▶ Passage
++++++++++
Обсуждение: error while trying to change the database encoding on a database

Поиск
Список
Период
Сортировка

error while trying to change the database encoding on a database

От
Geoffrey Myers
Дата:
We need to change the database encoding on our databases as they were
created with the wrong encoding.  They were created as SQL_ASCII and we
are changing them to UTF8.

When testing this Friday, I received the following error:

pg_restore: [archiver (db)] Error while PROCESSING TOC:
pg_restore: [archiver (db)] Error from TOC entry 5225; 0 16990 TABLE
DATA cust postgres
pg_restore: [archiver (db)] COPY failed: ERROR:  invalid byte sequence
for encoding "UTF8": 0xb0
HINT:  This error can also happen if the byte sequence does not match
the encoding expected by the server, which is controlled by
"client_encoding".
CONTEXT:  COPY cust, line 778

Is there any easy way to figure out which record caused this error?

Thanks.

--
Until later, Geoffrey

"I predict future happiness for America if they can prevent
the government from wasting the labors of the people under
the pretense of taking care of them."
- Thomas Jefferson

Re: error while trying to change the database encoding on a database

От
Adrian Klaver
Дата:
On Monday 24 January 2011 6:38:55 am Geoffrey Myers wrote:
> We need to change the database encoding on our databases as they were
> created with the wrong encoding.  They were created as SQL_ASCII and we
> are changing them to UTF8.
++++++++++
[Element and text position data]

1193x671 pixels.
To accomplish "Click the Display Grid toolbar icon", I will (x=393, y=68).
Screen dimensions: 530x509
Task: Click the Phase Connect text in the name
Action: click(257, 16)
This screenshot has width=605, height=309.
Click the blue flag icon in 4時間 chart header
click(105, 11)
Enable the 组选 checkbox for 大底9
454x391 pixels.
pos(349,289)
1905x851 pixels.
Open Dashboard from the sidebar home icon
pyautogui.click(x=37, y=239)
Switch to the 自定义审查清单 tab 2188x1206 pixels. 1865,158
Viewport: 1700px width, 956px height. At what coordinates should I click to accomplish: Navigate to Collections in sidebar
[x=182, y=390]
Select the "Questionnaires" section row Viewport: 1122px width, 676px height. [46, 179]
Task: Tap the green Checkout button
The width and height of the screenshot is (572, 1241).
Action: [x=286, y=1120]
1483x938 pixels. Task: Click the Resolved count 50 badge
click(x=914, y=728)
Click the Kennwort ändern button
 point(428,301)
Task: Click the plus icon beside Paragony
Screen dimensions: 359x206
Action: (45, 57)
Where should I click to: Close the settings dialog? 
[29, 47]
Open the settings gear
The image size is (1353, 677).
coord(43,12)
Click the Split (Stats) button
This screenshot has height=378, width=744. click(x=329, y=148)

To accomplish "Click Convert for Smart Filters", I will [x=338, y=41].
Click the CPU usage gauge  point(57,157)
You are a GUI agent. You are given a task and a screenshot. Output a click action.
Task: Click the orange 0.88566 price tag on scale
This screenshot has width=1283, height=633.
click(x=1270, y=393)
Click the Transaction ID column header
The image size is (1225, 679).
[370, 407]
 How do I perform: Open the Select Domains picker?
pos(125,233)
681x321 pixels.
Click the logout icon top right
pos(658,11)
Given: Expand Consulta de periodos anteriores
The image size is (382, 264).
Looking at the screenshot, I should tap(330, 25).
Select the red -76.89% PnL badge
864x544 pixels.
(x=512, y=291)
++++++++++
Reproduce the thread about the database encoding error from "pg_restore: [archiver (db)] Error while" down to "caused this error?".

▶ Reply
pg_restore: [archiver (db)] Error while PROCESSING TOC:
pg_restore: [archiver (db)] Error from TOC entry 5225; 0 16990 TABLE
DATA cust postgres
pg_restore: [archiver (db)] COPY failed: ERROR:  invalid byte sequence
for encoding "UTF8": 0xb0
HINT:  This error can also happen if the byte sequence does not match
the encoding expected by the server, which is controlled by
"client_encoding".
CONTEXT:  COPY cust, line 778

Is there any easy way to figure out which record caused this error?